Problem:
Return, verbatim, the passage of the forum thread below on kinetic energy in generalized coordinates that lies between "is obvious. How" and "than I expected.", inclusive.

Extract provided:
Start

According to equation (6) on the first page of some lecture notes online, the above equation is used to prove the virial theorem. For rectangular coordinates, the relation

$$ 2T~=~\sum_i p_{i}\dot{q}^{i} $$

is obvious. How would I show it holds for generalized coordinates $q^{i}$?

  • $\begingroup$ I've just found an excelled reference in p.259 of the 5th edition of Thornton and Marion's Classical Dynamics. I'll read it tonight and hopefully be able to answer my own question by then. If anyone wants to chime in before then, I'd be more than thankful. $\endgroup$ Commented Mar 22, 2013 at 7:27

3 Answers 3


Ok so the answer is more straightforward and tedious than I expected.

End

Provided data:
Start

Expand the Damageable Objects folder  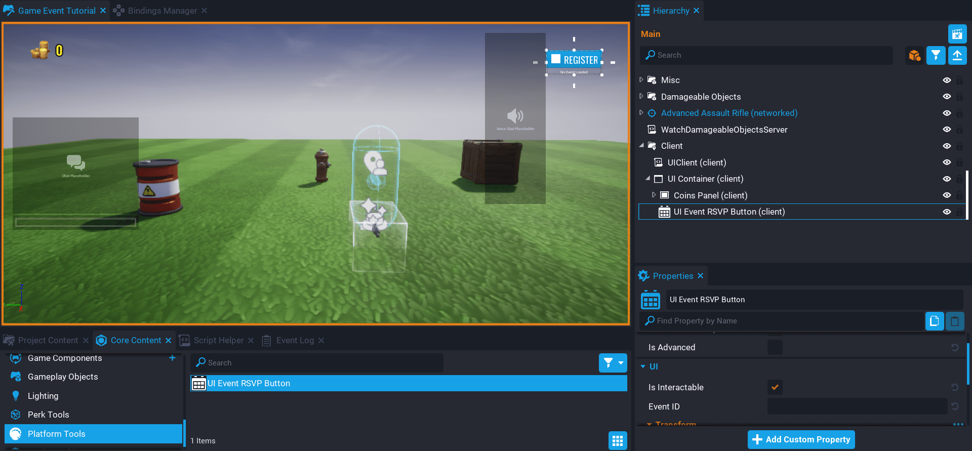(x=641, y=96)
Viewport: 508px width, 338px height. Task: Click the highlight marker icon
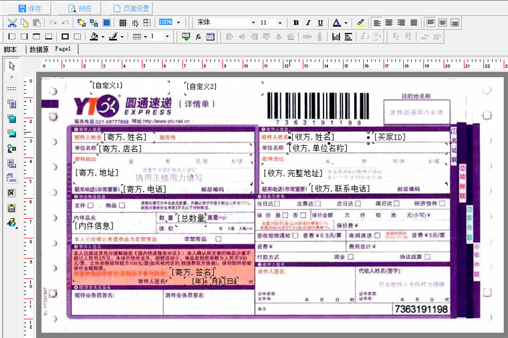360,23
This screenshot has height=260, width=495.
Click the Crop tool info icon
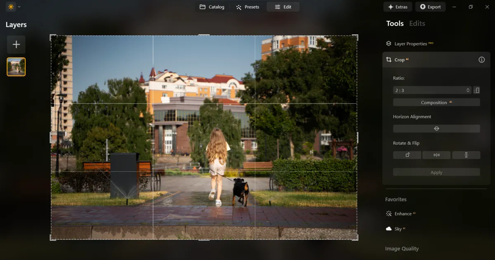coord(481,59)
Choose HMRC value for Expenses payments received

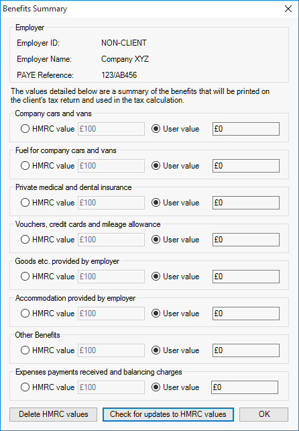pos(48,387)

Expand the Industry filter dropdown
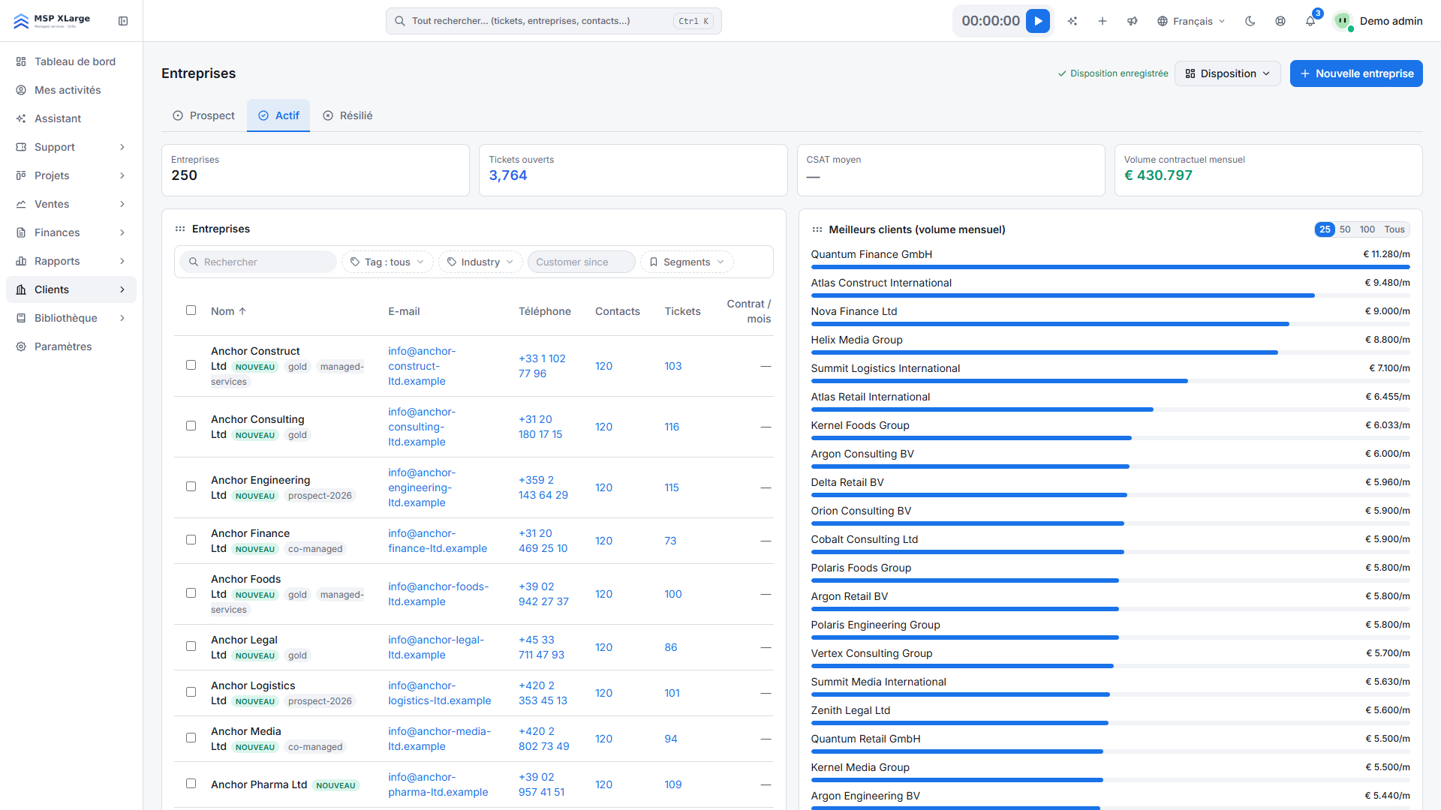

End

The solution:
is obvious. How would I show it holds for generalized coordinates $q^{i}$?

  • $\begingroup$ I've just found an excelled reference in p.259 of the 5th edition of Thornton and Marion's Classical Dynamics. I'll read it tonight and hopefully be able to answer my own question by then. If anyone wants to chime in before then, I'd be more than thankful. $\endgroup$ Commented Mar 22, 2013 at 7:27

3 Answers 3


Ok so the answer is more straightforward and tedious than I expected.